◆ What you need to do ◆
Below are entries; copy exactly the lines from the one with "This screenshot has width=1372, height=871." through the one with "Viewport: 1400px width, 842px height.", both included, and leave out the rest.
[[ Data to use open ]]
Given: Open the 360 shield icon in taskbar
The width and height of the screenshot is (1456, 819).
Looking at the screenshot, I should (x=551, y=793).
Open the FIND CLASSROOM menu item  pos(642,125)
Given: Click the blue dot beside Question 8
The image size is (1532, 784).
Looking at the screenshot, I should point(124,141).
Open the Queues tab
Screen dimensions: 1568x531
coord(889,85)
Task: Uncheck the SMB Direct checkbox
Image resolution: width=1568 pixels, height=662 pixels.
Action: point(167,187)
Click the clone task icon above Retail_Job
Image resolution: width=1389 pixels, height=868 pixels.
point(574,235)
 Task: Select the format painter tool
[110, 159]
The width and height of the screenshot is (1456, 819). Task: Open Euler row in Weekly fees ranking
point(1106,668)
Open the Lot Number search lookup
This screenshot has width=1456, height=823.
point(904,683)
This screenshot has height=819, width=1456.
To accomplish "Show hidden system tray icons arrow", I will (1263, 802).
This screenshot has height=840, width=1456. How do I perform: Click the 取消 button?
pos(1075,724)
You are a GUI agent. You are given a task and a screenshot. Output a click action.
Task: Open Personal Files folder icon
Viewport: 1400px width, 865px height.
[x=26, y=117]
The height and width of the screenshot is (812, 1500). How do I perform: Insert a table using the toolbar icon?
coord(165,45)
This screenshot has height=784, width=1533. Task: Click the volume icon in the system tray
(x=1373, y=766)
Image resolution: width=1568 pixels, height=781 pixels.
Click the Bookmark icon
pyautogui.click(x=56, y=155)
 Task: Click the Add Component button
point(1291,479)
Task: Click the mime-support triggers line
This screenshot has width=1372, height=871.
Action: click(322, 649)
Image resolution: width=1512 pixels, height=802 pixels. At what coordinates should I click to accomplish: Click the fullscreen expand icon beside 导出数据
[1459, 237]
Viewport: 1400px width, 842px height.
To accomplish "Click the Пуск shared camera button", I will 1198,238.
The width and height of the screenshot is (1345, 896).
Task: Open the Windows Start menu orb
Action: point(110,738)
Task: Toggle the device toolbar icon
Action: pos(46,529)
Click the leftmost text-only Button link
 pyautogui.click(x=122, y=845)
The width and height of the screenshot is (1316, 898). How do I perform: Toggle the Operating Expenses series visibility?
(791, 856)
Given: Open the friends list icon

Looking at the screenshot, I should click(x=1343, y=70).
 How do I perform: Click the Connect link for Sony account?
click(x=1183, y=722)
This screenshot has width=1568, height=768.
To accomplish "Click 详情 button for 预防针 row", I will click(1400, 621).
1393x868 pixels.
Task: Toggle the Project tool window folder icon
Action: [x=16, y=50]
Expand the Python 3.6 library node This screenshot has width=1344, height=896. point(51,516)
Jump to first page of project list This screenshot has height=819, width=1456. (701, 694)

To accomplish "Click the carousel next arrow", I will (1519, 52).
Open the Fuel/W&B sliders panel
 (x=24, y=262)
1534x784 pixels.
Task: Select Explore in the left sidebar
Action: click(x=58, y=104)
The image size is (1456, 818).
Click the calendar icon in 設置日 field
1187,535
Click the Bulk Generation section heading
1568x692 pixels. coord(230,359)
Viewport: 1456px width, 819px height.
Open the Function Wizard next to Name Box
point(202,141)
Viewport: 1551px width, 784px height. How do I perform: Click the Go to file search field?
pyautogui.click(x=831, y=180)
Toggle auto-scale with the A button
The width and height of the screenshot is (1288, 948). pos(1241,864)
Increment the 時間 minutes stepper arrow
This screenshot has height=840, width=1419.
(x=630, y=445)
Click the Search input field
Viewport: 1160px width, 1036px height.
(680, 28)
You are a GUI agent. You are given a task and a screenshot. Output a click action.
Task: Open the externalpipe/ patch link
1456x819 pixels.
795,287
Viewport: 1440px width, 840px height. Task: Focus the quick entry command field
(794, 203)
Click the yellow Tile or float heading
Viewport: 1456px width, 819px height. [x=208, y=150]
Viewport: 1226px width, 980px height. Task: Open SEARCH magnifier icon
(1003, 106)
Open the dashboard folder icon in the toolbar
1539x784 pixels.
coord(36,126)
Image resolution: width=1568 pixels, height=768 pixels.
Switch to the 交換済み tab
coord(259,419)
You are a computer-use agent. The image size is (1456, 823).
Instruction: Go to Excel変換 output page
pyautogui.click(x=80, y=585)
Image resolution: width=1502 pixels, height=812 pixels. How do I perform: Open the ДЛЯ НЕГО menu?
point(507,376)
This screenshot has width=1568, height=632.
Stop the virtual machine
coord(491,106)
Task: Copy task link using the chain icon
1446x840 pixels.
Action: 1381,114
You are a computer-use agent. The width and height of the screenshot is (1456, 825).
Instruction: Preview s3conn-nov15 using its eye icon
[[ Data to use closed ]]
◆ Task response ◆
This screenshot has width=1372, height=871.
Action: click(322, 649)
Image resolution: width=1512 pixels, height=802 pixels. At what coordinates should I click to accomplish: Click the fullscreen expand icon beside 导出数据
[1459, 237]
Viewport: 1400px width, 842px height.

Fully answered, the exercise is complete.